Other guest speakers included Gregory Young, co-host of the Bowery Boys podcast on New York history, who shared stories about the Slide (157 Bleecker St.), a so-called “fairy den” from the 1890s.

Amanda Davis, a historian for the NYC LGBT Historic Sites Project, offered a history lesson in front of the former Eve Addams’ Tearoom (129 MacDougal St.), a lesbian hot spot from the mid-1920s run by a Polish-Jewish émigré named Eva Kotchever. A sign on the door, she said, once warned: “Men are admitted, but not welcome.”

Nora Burns, a downtown performer who is part of the comedy trio Unitard, recalled her hazy nights partying with drag queens at Boy Bar (15 St. Marks Pl.), a sweatbox of a club featured in the novel “The Lost Language of Cranes” by David Leavitt.

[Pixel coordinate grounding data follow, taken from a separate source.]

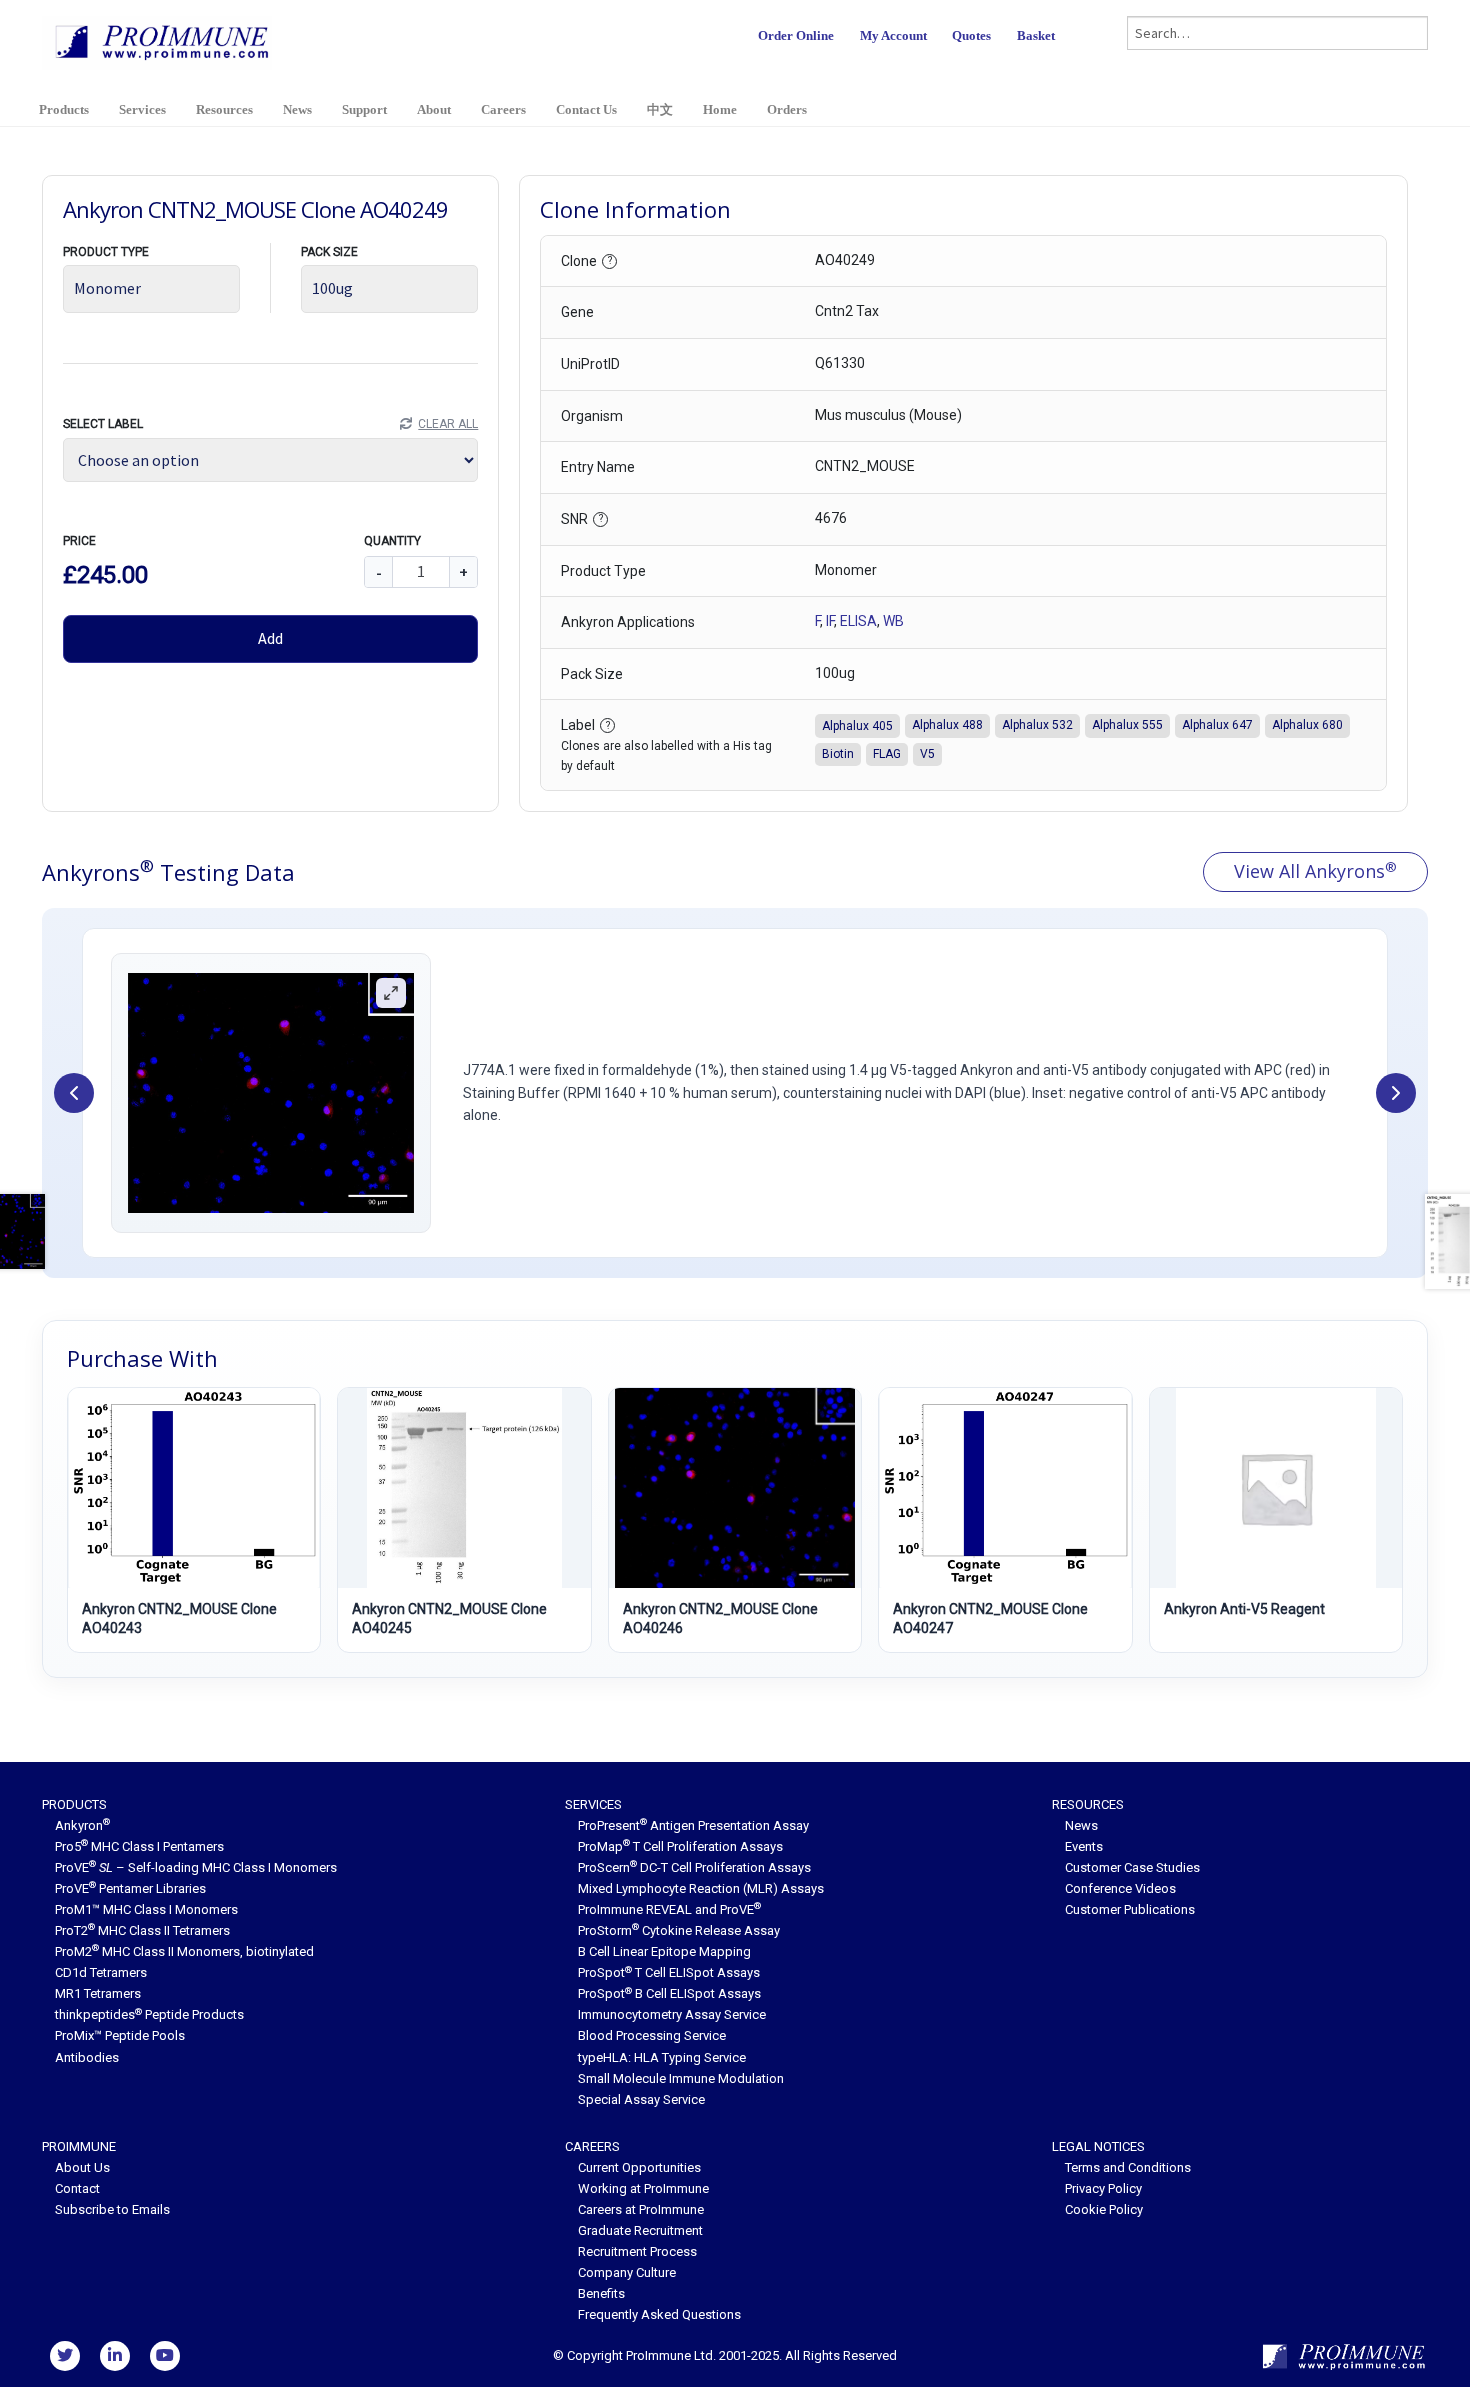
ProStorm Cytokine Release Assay (679, 1930)
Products (64, 109)
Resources (224, 109)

“On a Thursday night, the shows wouldn’t get started until 1 or 2 in the morning,” said Burns, regaling a crowd gathered around a stoop on St. Marks Place. “The cover was maybe five dollars, but I don’t think anyone paid.”

“It was an amazing night and there’s not anything like that now,” she added, comically imitating a New Yorker lamenting the good old days while, at the same time, winding up for her own punch line. “You missed it!”